Item position entries:
-- -- --
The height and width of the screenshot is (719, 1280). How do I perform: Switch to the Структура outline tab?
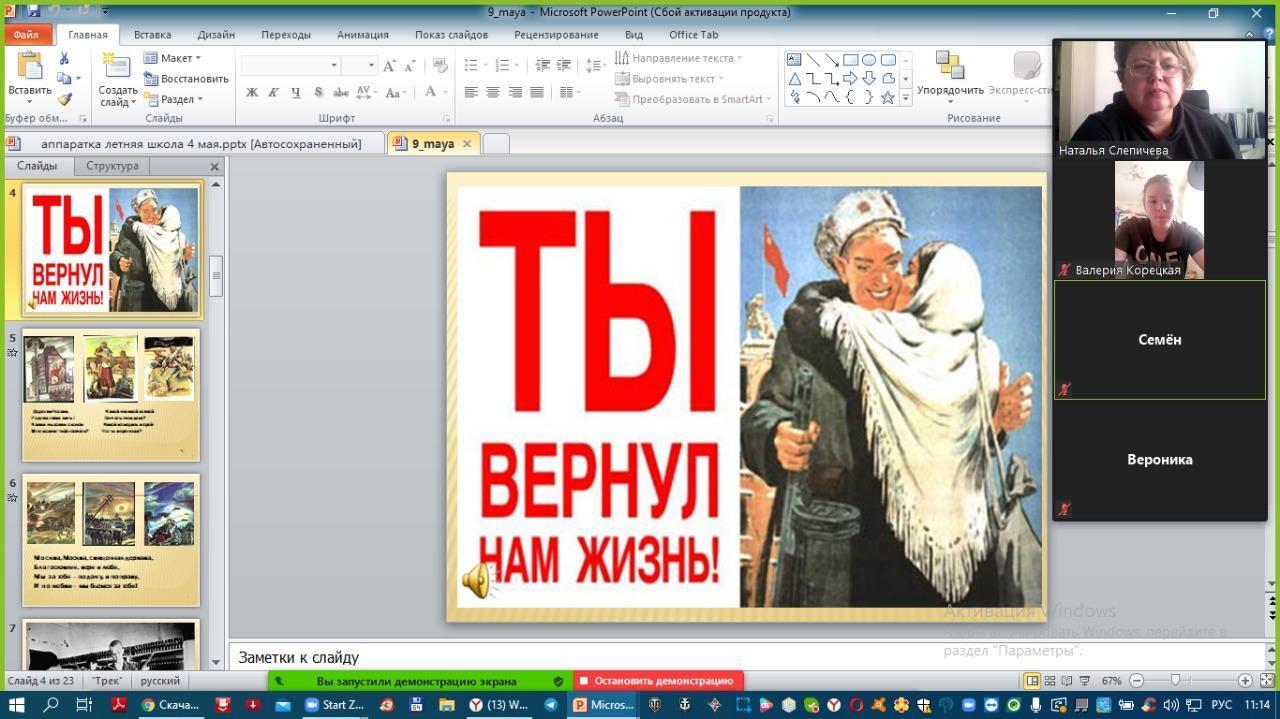[112, 166]
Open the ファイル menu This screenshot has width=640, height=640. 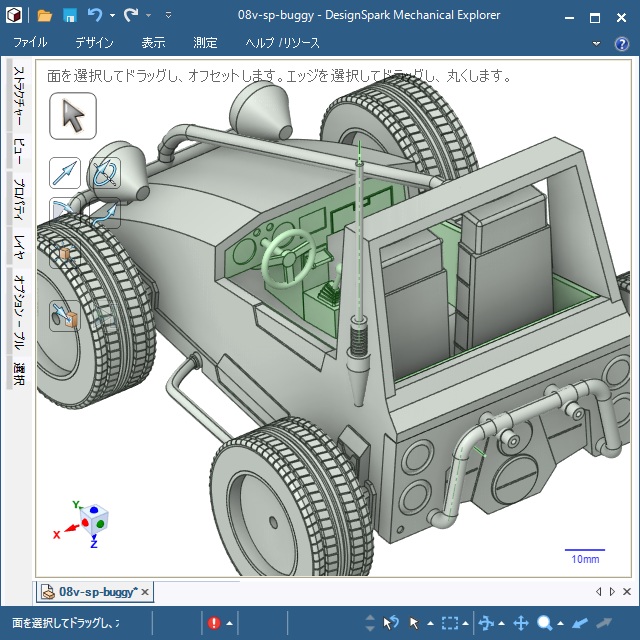tap(30, 43)
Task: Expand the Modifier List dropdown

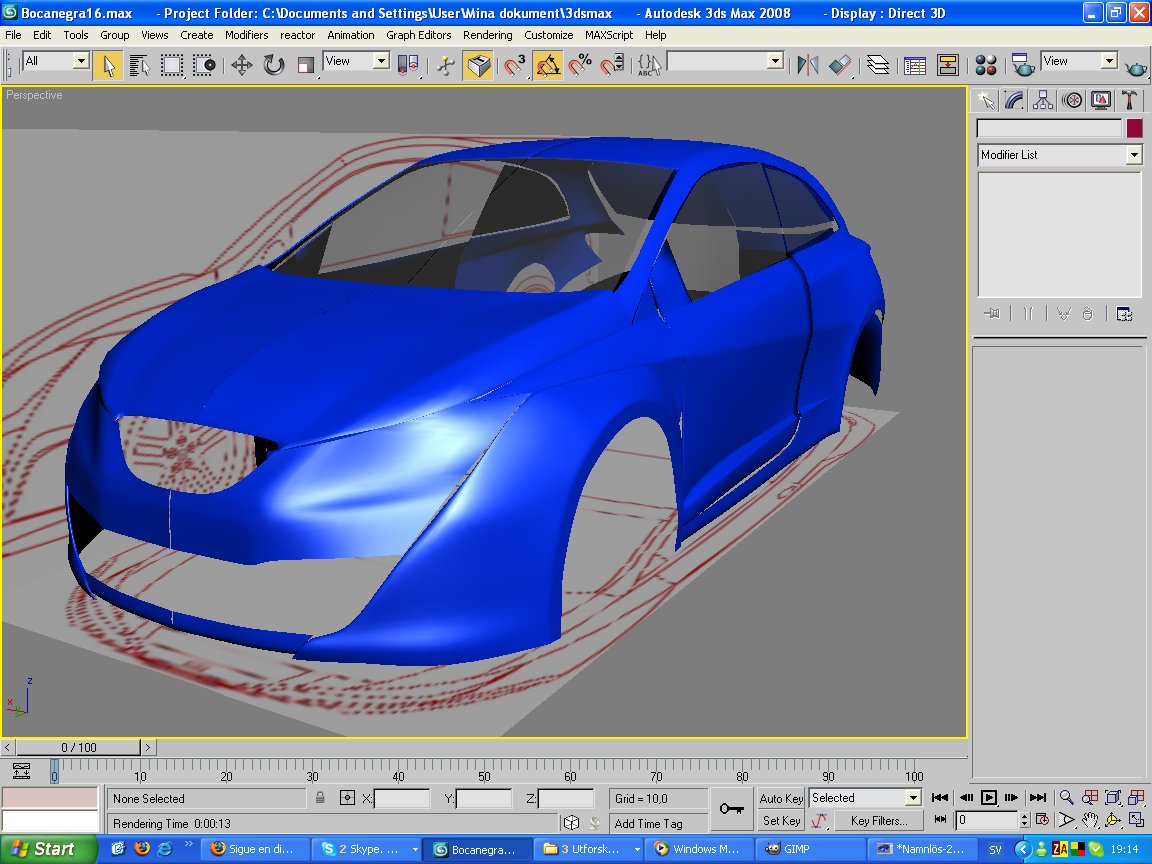Action: tap(1133, 155)
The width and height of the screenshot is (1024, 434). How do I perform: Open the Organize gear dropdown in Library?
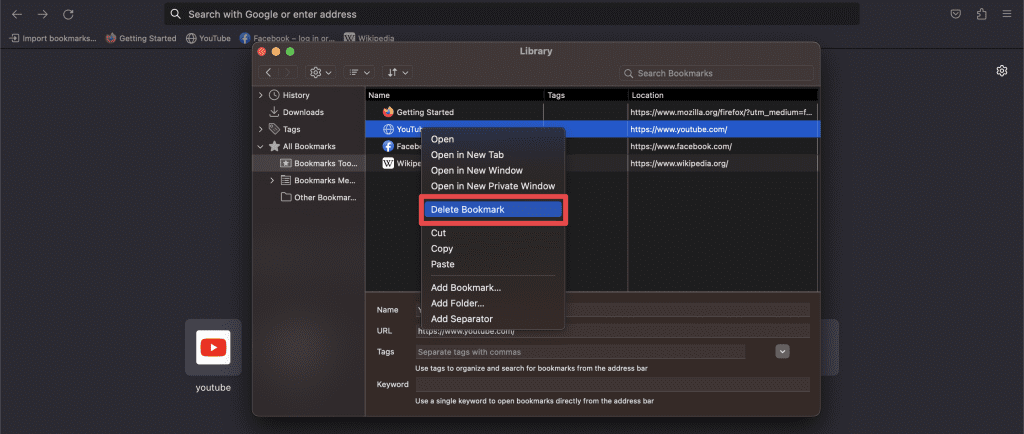tap(321, 73)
-- -- --
Instructions for the task: Rewrite the items from the line containing "The width and" through the end of the items, requests included, shifting every coordinate in the answers by -73. Leave the pictures out of your answer.

Reply to the task:
The width and height of the screenshot is (1024, 434). How do I perform: Open the Organize gear dropdown in Library?
tap(248, 0)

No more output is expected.